A third potential drawback is that the model is heavily focused on adipose tissue and the adipocytes, and their involvement in insulin resistance. This adipocentric explanation is one of the most popular ones for the progression of insulin resistance, but not the only one. Other explanations do exist, such as various genetic explanations, inflammation in other organs and/or due to ectopic fat storage [33, 33, 38, 39, 44,45,46]. It is also possible that there are several mechanisms leading to insulin progression that are true at the same time or for different clusters of people with insulin resistance. There are also at least some evidence for the existence of a range of different diabetic subtypes [47, 48], and that there are also different possible pathways to diabetes and insulin resistance [9]. Ideally, all different hypotheses should be implemented and compared.

There are also some limitations relating to the analysis of the model. Firstly, some of the parameters of the model were estimated manually instead of with an optimization algorithm as the rest of the parameters. These parameters could however just as well be optimized using a proper optimization algorithm, which would be more time and labor effective when personalizing active digital twins.

In the fasting insulin data from the Fast-food study (Fig. 3D), the second measurement after the initiation of the weight increase is clearly larger than the third measurement. A similar initial increase and subsequent slight decrease in fasting insulin can also be observed in the validation data (Fig. 3G), further indicating a potential physiological mechanism behind this behavior that the model cannot capture. There are several potential explanations for this behavior. One is that the participants’ beta-cells have already started to malfunction due to the substantial increase in calories. Even if beta-cell malfunction, eventually culminating in diabetes, is usually assumed to be a slower process, it is possible that the early stages of this process can be observed already within weeks, especially given such high increase in energy intake. Another alternative is that the initial peak is an acute response to the increase which then dies out when the new level has been established.

Even if parts of the uncertainties in the model fit to the Fast study data (Fig. 3B–D) are comparable to uncertainties in data, for other time points they are not, such as the end points of fat free mass and fasting insulin. This discrepancy between data and prediction uncertainty is especially large when looking at it from a clinical perspective, and further work therefore needs to be done before the model is clinically applicable.

A validation on another high caloric intake study [49] was also made, where the model predicts the right qualitative response, but slightly overestimates the increase in weight, fat mass, glucose, and insulin (S1-3). This overestimation is probably due to differences in population demographics and study protocol between the studies that the model cannot capture. One such difference is the amount of exercise. The Fast-food participants were told to not exercise at all and restrict their movement in general as much as possible during the intervention, something that was not imposed on or even noted for the participants in the validation study. It is our experience also from before that the underlying Hall model underestimates the importance of exercise on weight changes, so these results bring further evidence to the fact that the importance of exercise on weight changes should be improved in future versions of our model.
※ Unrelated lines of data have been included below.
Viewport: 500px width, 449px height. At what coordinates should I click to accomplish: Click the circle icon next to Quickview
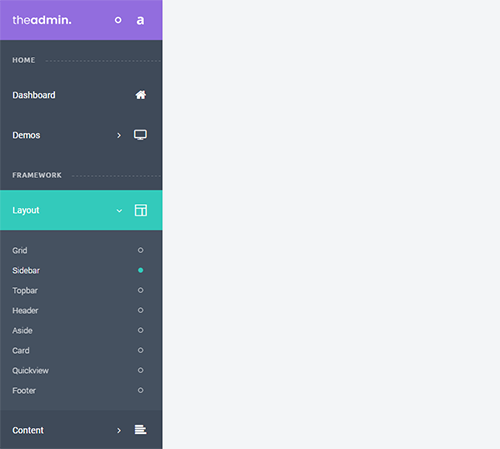141,370
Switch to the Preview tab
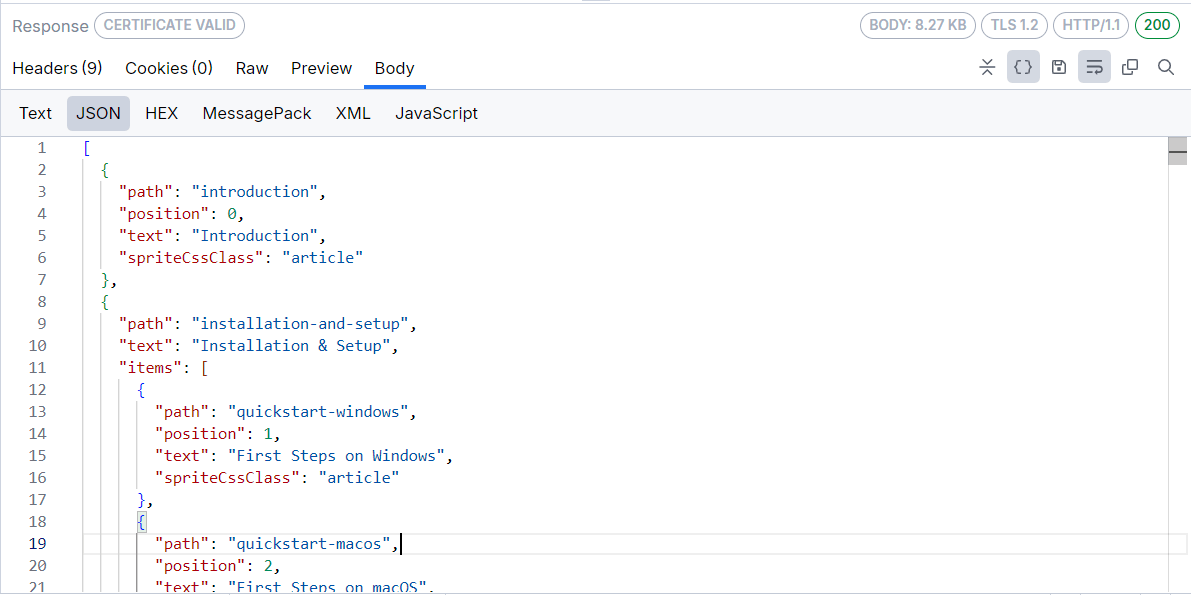The height and width of the screenshot is (595, 1191). coord(321,68)
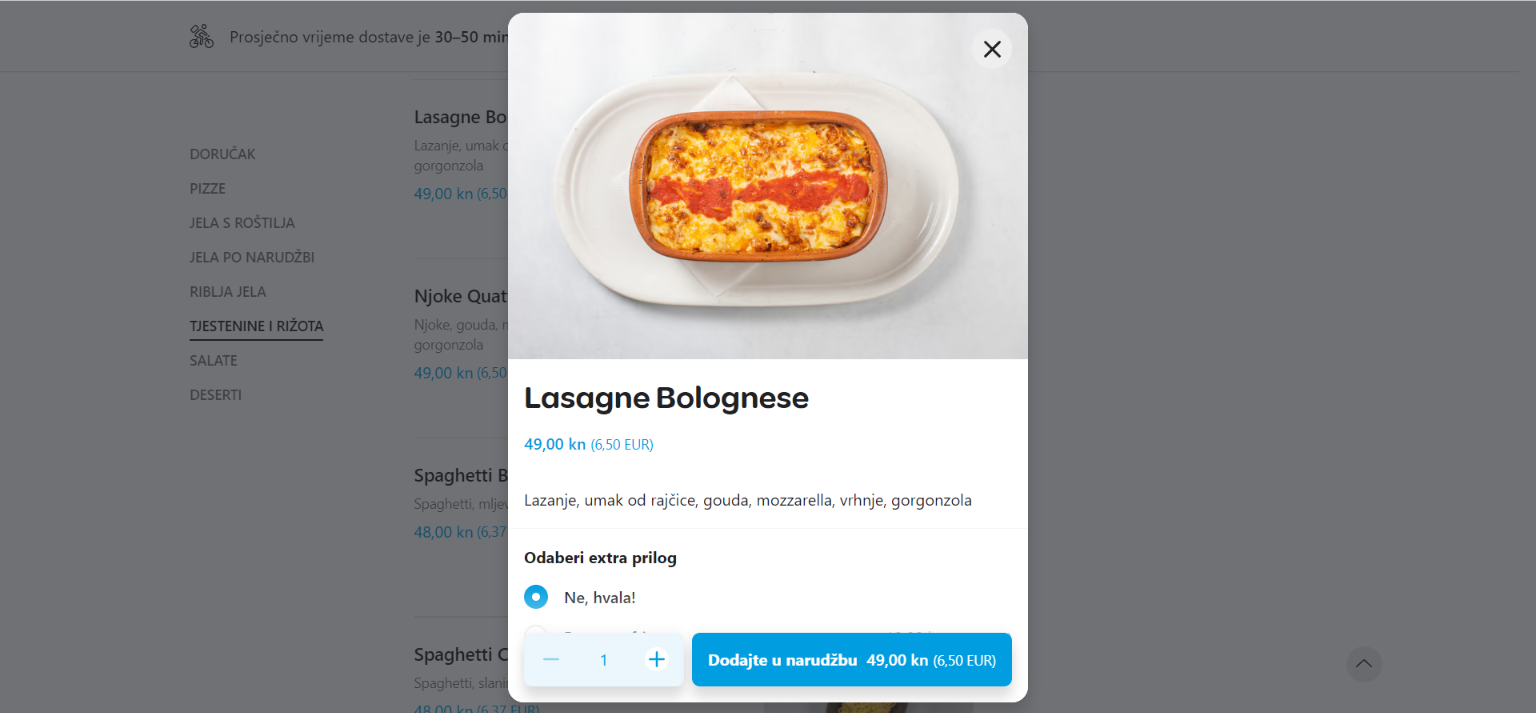
Task: Click the delivery cyclist icon
Action: (202, 37)
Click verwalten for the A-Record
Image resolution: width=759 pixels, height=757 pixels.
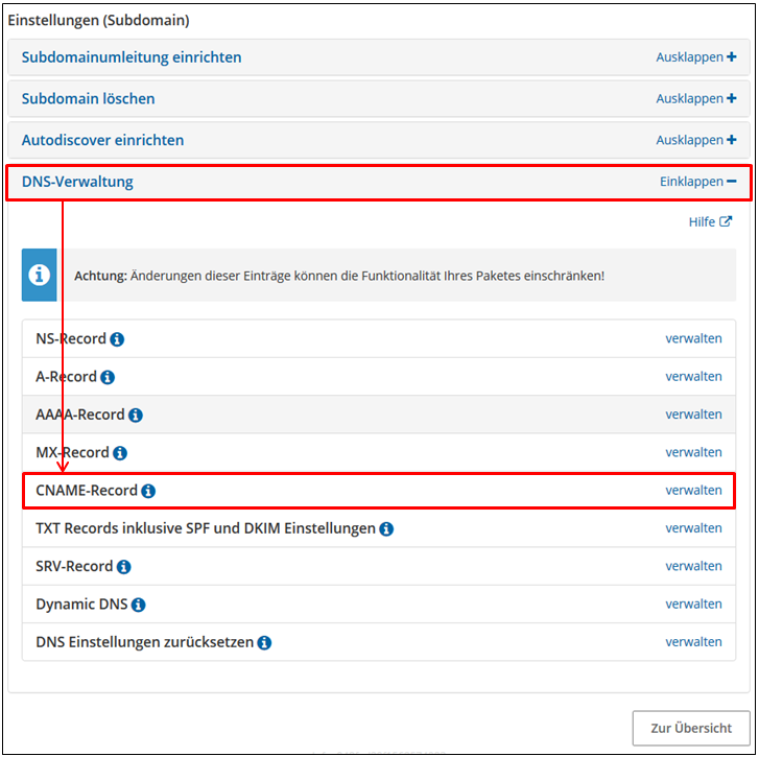coord(693,377)
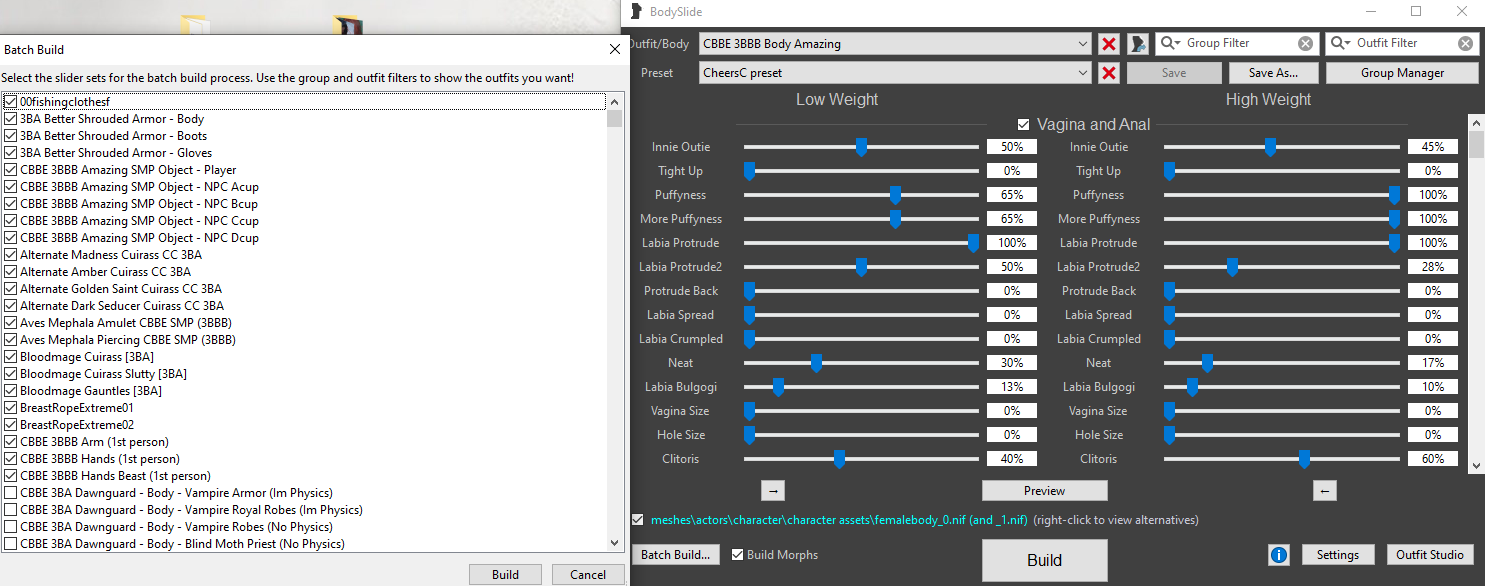
Task: Open the Group Filter magnifier dropdown arrow
Action: point(1177,44)
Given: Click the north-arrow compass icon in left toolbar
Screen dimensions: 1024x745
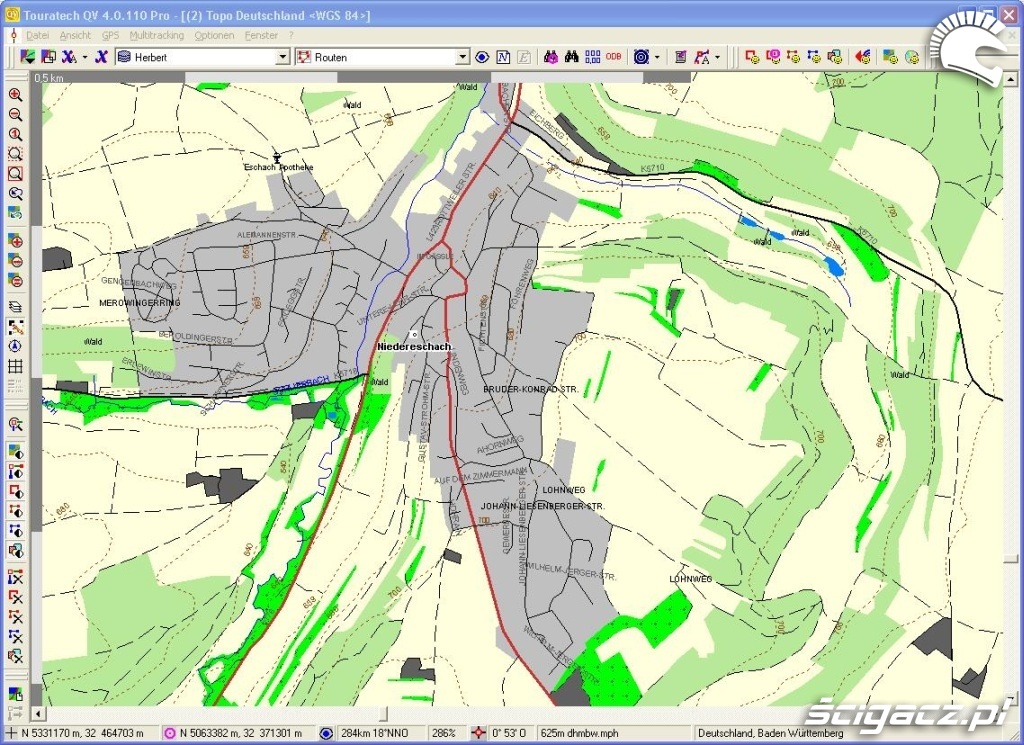Looking at the screenshot, I should [15, 346].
Future applications of our multi-scale model: digital twins, eHealth, and drug development

The multi-scale model presented herein is a so called passive digital twin. A passive digital twin is, in contrast to an active digital twin, not personalized using individual data, even though it could be. Both active and passive digital twins can be useful in an eHealth scenario. Passive twins can for example be used to describe general dynamics of disease progression and be used as a medical pedagogics tool. For example, when looking at the progression of insulin resistance, the model can show how an increased energy intake can result in a weight increase, and eventually also to progression towards insulin resistance and type 2 diabetes. To simulate such illustrations of the effect of daily habits could both help to convey medical knowledge in a comprehensive way and increase motivation to making life-style changes. Active digital twins can also help with medical pedagogics and motivation, but with the additional benefit of being able to make personalized predictions. Such predictions could potentially also be used to help motivate patients to adhere to prescribed drugs or to more stringently follow their prescribed diet and exercise-schemes. Furthermore, mechanistically based, multi-scale models for the progression of insulin resistance and type 2 diabetes could potentially also be used to evaluate different care interventions. For example, when using weight loss as a prevention or 1 treatment for diabetes, a digital twin can be used for comparison of different options—topiramate could be compared to other interventions, both by comparing the effects on weight loss and other relevant biomarkers. All of these potential applications of a digital twin could be further increased by connecting the digital twin with a machine learning risk model-based drug development, and systems pharmacology, creating a hybrid model. This hybrid model could then be used to calculate a personalized or general risk for different diseases, like diabetes or cardiovascular diseases, given a certain scenario simulated by the digital twin. Then, when comparing different weight-loss drugs, their relative effect on the risk of disease could also be compared [50, 51].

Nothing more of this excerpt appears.